Communication-for-Behavioral-Impact: An Integrated Model for Health and Social Change
Published by Jossey-Bass, an imprint of Wiley, this book chapter offers a synopsis of the Communication-for-Behavioural-Impact (COMBI) approach, which is an international model and planning framework for strategic communication and social mobilisation that the World Health Organization (WHO) and its partners have been applying in more than 50 countries, reaching a minimum of 100 million people worldwide. The COMBI approach intends for practitioners to absorb and apply lessons learned, good practices, and theoretical assumptions from a variety of disciplines in an effort to improve the reach and effectiveness of interventions that seek to promote health behaviour and social change. COMBI's key planning mantras are: "First: Do nothing - produce no T-shirt, no posters, no leaflets, no videos, until you have set out clear, precise, specific behavioral objectives. Second: do nothing until you have successfully undertaken a situational market analysis in relation to preliminary behavioural objectives."
Following an introduction, the authors refer the reader to many publications that have explored the COMBI approach in more detail - its roots, its incorporation of principles and lessons learned from the private sector, the 10-step planning methodology that structures it (see Figure 18.2, "Key Steps in Designing a COMBI Plan", on page 545 of the chapter), and the evaluations that have been carried out to document COMBI's effectiveness. In doing so, they mention that COMBI's theoretical foundation and 10-steps planning methodology have "progressively matured from work on integrated marketing communication (a planning concept 'that recognizes the added value of a comprehensive plan that evaluates the strategic roles of a variety of communication disciplines and combines these disciplines to provide clarity, consistency and maximum communications impact,' Belch and Belch, 2004) applied to social development challenges."
Next, a case application describes the use of COMBI for dengue fever prevention and control in Malaysia. Key issues in dengue fever communication are outlined; for example: "a solid understanding of the local cultures and behaviors of affected populations including the general public, health care providers, politicians, policy makers, the media, and the private sector is needed..." The authors suggest that "COMBI's disease- or risk-focused approach as well as its initial application to communication diseases and other so-called 'diseases of poverty' could provide much-needed help to vulnerable populations, relieve them of a significant obstacle that keeps people in poverty, make progress against the most formidable childhood killers, and help strengthen health services."

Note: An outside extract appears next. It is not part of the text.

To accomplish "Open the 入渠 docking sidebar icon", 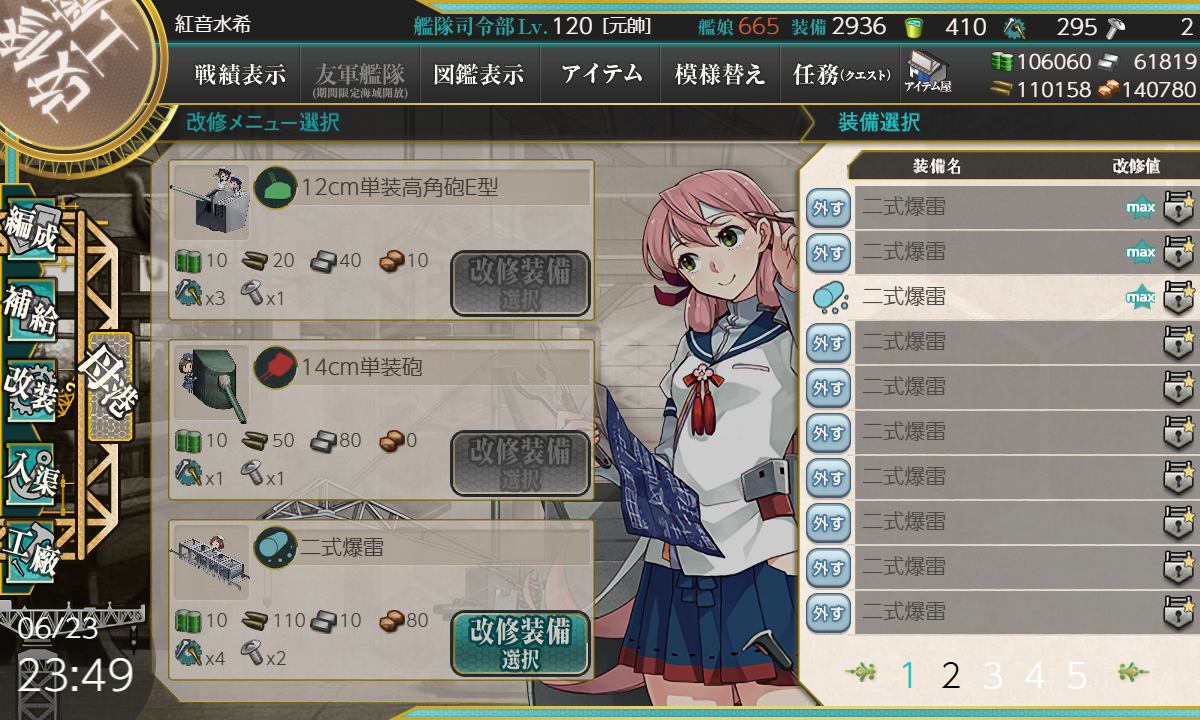I will click(x=30, y=471).
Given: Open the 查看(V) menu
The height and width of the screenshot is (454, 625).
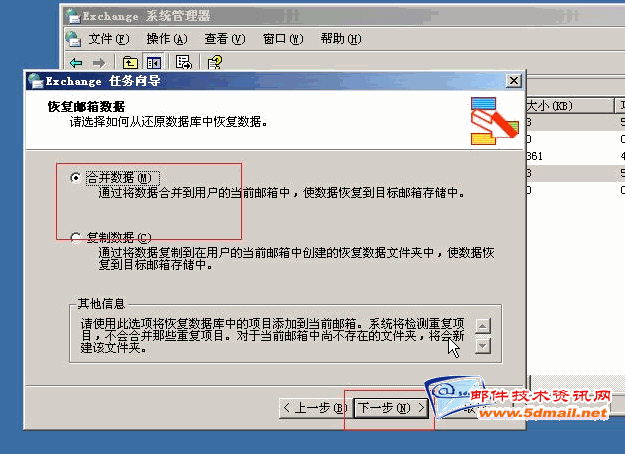Looking at the screenshot, I should pos(225,39).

In addition to acknowledging that COMBI programmes often require substantial resources, the authors stress that the application of Communication-for-Behavioral-Impact must take into account differences among countries and regions within countries. The notion of participation and social mobilisation may be perceived differently by various cultural and geographical groups; for example, in religiously conservative and male-dominated societies, it may be difficult to encourage participation and create large alliances to advocate for taboo topics. "Therefore, the application of COMBI and all other planning frameworks and models should always take into account such differences."
The concluding section explores future directions. The authors note that, although the application of COMBI has been mostly towards health outcomes, its principles and methodologies are relevant to other areas. Examples are provided.
Pages 535-546 of Emerging Theories in Health Promotion Practice and Research, Second Edition, edited by Ralph J. DiClemente, Richard A. Crosby, and Michelle C. Kegler. San Francisco: Jossey-Bass, 2009.